One of the oddest things about Hoodlum Empire is that, for all the Right-wing associations of people like Herbert Yates (who once shut down an entire factory rather than accept a vote of his workers to unionize) and Bob Considine, it copies the multiple-flashback structure used by Left-leaning Orson Welles in the movie that dared not speak its name in Hearst’s company, Citizen Kane. Hoodlum Empire basically is a series of increasingly intense confrontations between Mancani, Pignatelli and their associates on one hand and Joe Gray and his honest business partners in the gas station on the other. Gray has been called to testify before the Stephens Committee on his knowledge of underworld activities, and Pignatelli in particular is anxious to shut him up – permanently – before that can happen. Determined both to live an honest life himself and not to rat out his uncle Mancani, Gray has pledged not to give the authorities any information about the crime syndicate his uncle runs. At one point Pignatelli tries to push Joe off the balcony of Mancani’s high-rise apartment to the street many floors below, and it’s only Mancani’s sudden order for Charlie to stop that saves Joe’s life. In order to make sure Joe doesn’t talk, Mancani and Pignatelli not only stage an invasion of slot machines into Central City – whereupon Gray’s honest co-workers beat up the gangsters sent to install them in their café – but create an elaborate frame-up so that Joe Gray appears to be the owner of the crooked slot machines and all the other gambling equipment the syndicate is bringing to town. When Simon Andrews, who was blinded by a sudden German attack in the World War II flashback, threatens to expose the frame-up to the FBI so Joe Gray will be believed after all when he testifies before the Stephens Committee, Pignatelli sends him hurtling down an elevator shaft and thereby dispatches him.

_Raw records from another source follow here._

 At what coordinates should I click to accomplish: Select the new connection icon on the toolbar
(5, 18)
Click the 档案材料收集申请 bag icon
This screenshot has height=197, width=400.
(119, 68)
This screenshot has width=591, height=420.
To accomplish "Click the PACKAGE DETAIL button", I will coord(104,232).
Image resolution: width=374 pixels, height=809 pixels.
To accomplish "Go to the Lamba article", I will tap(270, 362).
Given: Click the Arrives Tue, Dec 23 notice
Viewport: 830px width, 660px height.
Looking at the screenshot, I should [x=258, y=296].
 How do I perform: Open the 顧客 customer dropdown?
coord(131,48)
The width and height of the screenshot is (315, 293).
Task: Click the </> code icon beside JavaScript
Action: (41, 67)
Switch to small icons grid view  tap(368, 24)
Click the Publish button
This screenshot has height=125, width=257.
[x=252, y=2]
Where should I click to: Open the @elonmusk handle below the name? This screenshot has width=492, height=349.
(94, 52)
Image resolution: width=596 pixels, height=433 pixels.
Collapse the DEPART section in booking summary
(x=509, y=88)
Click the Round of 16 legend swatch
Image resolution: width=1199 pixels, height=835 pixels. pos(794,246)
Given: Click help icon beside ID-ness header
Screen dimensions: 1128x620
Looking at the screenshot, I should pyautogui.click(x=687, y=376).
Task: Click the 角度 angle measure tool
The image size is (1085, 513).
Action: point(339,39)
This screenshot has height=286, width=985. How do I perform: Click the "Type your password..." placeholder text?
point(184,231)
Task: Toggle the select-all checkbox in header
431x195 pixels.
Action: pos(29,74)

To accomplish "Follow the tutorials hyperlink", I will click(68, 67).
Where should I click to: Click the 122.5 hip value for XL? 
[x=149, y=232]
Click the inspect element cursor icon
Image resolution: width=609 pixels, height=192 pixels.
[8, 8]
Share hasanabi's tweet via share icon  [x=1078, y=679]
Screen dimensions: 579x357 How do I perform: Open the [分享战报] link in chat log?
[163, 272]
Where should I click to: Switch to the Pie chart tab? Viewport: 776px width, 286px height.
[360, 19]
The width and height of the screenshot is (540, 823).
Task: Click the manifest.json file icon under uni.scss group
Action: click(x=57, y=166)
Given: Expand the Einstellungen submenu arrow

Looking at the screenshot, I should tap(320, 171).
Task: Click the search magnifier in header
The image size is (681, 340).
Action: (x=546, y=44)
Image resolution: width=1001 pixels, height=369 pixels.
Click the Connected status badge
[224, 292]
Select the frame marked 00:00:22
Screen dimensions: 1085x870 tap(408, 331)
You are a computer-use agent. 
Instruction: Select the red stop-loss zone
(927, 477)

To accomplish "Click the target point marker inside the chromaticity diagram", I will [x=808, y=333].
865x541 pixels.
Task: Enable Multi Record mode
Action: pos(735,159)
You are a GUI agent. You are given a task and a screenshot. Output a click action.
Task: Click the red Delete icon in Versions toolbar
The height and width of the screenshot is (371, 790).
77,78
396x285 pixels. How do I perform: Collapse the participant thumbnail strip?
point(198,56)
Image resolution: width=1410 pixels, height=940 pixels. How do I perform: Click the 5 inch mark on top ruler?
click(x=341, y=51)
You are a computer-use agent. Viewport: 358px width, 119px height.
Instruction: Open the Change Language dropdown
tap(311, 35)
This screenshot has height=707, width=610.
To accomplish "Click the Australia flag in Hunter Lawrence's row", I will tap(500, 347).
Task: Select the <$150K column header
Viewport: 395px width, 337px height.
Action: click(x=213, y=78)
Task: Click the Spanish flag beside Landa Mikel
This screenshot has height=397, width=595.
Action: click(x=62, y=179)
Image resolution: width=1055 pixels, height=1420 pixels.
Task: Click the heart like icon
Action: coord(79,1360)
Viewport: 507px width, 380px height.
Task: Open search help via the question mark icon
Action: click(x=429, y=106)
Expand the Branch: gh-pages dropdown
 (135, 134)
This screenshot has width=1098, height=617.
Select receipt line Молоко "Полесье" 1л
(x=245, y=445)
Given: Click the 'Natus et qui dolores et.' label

Now the only witness who can testify that Gray is not still involved in the rackets is his wife Marte, who overheard the meeting Joe had with Mancani when he dropped by their home – contradicting Mancani’s sworn testimony before the Stephens Committee that he had never visited Joe in Central City. The finale is a big shoot-out in Mancani’s apartment, in which Mancani is determined to eliminate Joe once and for all, only Joe’s ex-girlfriend Connie Williams (ya remember Connie Williams? Actually she’s been pretty inescapable throughout the movie, since she transferred her affections from Joe to Mancani once Joe became definitively unavailable to her) takes the bullet Mancani meant for Joe, and Pignatelli starts firing randomly and kills Mancani by accident as the cops arrive and take the survivors into custody. Hoodlum Empire was directed by Joseph Kane, who was mostly a director of hack Westerns but this time shows a definite eye for composition in a story set in contemporary times. Though Hoodlum Empire neither is nor pretends to be a film noir (it could have come closer if Joe had been shown as more conflicted), it’s quite well photographed by Reggie Lanning. It’s also quite well scored by composer Nathan Scott, who uses the old French folk song “Plaisir d’Amour” (best known to U.S. audiences as the source for the melody of Elvis Presley’s big hit, “Can’t Help Falling in Love with You”) as well as the usual slurpy saxophones that get constantly heard every time Lanning’s camera cranes up and shows the exterior of Mancani’s building. I was quite favorably impressed by Hoodlum Empire, and though it’s hardly a masterpiece it is a quite workmanlike piece of entertainment that deserves to be better known than it is.